Recently, wearable devices integrating seizure detection processors have been developed to detect seizures in real time for alerting, recording, or in-device treatment purposes. High accuracy and low energy consumption are paramount for seizure detection processors. Many existing seizure detection processors are able to achieve high accuracy when large amounts of seizure data from the test patient is available for the training, which requires the test patient to undergo time-consuming and costly hospitalization due to the low occurrence of seizure data and therefore is impractical. This work proposes a high-accuracy and ultra-energy-efficient zero-shot-retraining seizure detection processor that requires no seizure data from the test patient for retraining. Two novel techniques have been proposed to improve the accuracy and reduce energy consumption, including a hybrid-feature-driven adaptive processing architecture with on-chip learning for improving the accuracy against inter-patient variation and reduce the classification energy consumption and a learning-based adaptive channel selection technique to identify the redundant electroencephalogram (EEG) channels for further energy saving while maintaining high accuracy.
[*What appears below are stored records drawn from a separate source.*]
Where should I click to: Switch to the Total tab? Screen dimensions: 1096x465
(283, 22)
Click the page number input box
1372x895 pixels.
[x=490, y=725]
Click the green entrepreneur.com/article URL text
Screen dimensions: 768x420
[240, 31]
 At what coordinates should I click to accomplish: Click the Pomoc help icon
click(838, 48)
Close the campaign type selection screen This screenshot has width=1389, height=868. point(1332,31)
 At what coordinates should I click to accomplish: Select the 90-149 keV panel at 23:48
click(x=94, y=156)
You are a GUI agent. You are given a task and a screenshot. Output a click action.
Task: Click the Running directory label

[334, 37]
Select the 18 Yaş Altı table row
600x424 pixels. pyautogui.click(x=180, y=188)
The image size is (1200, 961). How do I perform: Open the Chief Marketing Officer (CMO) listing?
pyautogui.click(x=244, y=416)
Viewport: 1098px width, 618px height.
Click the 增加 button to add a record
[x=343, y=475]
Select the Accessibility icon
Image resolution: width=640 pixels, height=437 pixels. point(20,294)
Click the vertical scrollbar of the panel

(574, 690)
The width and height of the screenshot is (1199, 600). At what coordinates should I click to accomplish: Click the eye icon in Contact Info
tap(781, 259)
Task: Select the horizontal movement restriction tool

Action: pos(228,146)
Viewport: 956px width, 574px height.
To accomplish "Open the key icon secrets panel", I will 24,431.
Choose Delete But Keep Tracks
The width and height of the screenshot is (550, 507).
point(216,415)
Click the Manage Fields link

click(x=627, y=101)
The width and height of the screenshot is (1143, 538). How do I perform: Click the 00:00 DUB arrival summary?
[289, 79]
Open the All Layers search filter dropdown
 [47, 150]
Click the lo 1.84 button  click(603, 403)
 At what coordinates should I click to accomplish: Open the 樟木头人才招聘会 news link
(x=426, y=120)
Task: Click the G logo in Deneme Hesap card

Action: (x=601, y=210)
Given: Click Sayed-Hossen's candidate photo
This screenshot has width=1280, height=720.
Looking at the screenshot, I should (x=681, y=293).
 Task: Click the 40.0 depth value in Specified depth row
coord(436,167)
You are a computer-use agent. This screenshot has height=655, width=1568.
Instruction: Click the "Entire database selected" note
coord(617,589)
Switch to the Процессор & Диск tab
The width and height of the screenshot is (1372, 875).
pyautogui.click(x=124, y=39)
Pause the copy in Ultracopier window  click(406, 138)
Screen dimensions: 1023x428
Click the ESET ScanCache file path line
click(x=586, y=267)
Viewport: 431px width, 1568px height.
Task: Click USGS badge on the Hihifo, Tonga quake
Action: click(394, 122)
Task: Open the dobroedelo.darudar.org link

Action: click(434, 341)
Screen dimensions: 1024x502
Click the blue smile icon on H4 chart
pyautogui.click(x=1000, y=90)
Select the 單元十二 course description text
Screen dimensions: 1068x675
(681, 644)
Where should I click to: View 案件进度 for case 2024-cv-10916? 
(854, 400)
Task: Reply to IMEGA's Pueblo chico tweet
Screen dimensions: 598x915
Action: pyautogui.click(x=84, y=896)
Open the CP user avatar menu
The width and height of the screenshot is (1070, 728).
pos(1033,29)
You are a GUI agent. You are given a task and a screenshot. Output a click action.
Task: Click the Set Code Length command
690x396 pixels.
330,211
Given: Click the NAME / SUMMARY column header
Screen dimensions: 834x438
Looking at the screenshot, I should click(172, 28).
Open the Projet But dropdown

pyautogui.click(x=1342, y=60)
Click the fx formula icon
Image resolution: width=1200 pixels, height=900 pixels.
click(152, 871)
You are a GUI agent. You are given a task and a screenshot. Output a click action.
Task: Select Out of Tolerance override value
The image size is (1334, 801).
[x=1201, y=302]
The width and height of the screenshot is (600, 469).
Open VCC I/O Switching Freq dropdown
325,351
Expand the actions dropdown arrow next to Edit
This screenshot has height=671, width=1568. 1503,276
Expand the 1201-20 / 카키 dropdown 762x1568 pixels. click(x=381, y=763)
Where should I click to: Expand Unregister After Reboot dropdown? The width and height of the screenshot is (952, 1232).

The proposed seizure detection processor has been implemented and fabricated in 55-nm CMOS technology. It demonstrates high sensitivity (i.e., 100% event-based sensitivity) and specificity (i.e., 94%) with extremely low energy consumption (i.e., $0.07~\mu $ J/classification and $0.1~\mu $ J/learning) while requiring no seizure data from the test patient for retraining, outperforming the state-of-the-art designs.